La famiglia tradizionale si “allunga”
Finora abbiamo parlato di contenuto. Adesso passiamo alla forma. La famiglia tradizionale oggi si “restringe” e si “allunga”, come un elastico. «All’inizio del ’900 era raro che un uomo vivesse abbastanza per veder nascere suo nipote. Oggi, invece, ogni bambino ha quasi sempre almeno un nonno e anche dei bisnonni. Ciò comporta che i ruoli generazionali non si avvicendino, ma si cumulino, e che il mondo relazionale cambi: ci sono meno rapporti orizzontali, ovvero con fratelli o cugini, e più rapporti verticali, con nonni o bisnonni» fa notare l’esperta.
Occhio alla distanza
Ma la forma della famiglia non si disegna solo attraverso gli assi principali, ovvero ruoli e rapporti: si definisce anche nello spazio che occupa e, soprattutto, in quello che lascia libero. Ne è convinta Valeria Locati, psicoterapeuta (conosciuta su Instagram come @unapsicologaincitta), che ha scritto La distanza che cura (Mondadori). «Nelle famiglie di oggi c’è più presenza e più partecipazione. Da un lato questa iper-comunicazione è un bene, dall’altro ingombra. Sempre più spesso non esiste uno spazio sufficiente per potersi guardare negli occhi, una misura che permetta alle due generazioni di confrontarsi, perché o si è troppo appiccicati o si è troppo lontani. Non metto a fuoco nulla se l’altro è il prolungamento del mio naso, né scorgo alcunché se è così lontano da non riconoscerlo» spiega Locati.
E il rischio è che, se i sistemi familiari non lasciano andare, i ragazzi arrivino a tradire loro stessi: ci si libera dai genitori solo se si garantisce di non cambiare.
Come possiamo trovare quella distanza “sana”, che cura?
«Dandosi tempo senza alzare barriere né creare assenze, allargando lo sguardo, riflettendo su chi è venuto prima di noi, allenandosi.

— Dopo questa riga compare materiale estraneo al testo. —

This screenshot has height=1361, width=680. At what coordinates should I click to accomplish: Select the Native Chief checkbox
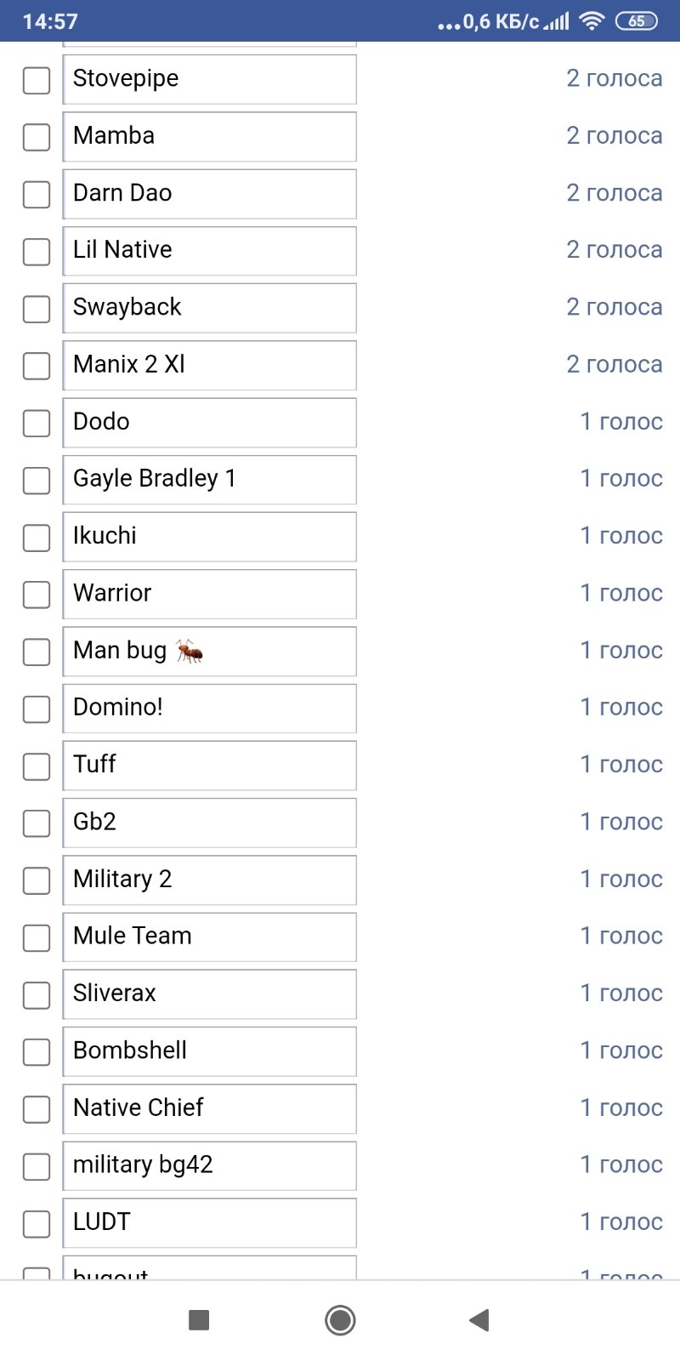tap(37, 1108)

Come in una danza a due, in cui le richieste sono quelle di armonia, sincronicità, direzione ed equilibrio: ci si avvicina, si esegue il passo, ci si lega all’altro e poi si lascia andare» conclude l’esperta. A ripetizione: vicino e lontano, pieno e vuoto hanno senso solo così. Come ha senso prendere atto che il contenuto è cambiato. E che anche la forma non è più quella di una volta. Ma la famiglia tradizionale continua a esistere: imperfetta, mutevole, a volte faticosa e ingombrante, ma spesso straordinaria. È il luogo in cui si cresce, si sbaglia, si ama. Non sempre segue le regole scritte, ma continua a cercare un equilibrio nuovo, fatto di legami che si scelgono ogni giorno. In fondo, non è questo che conta?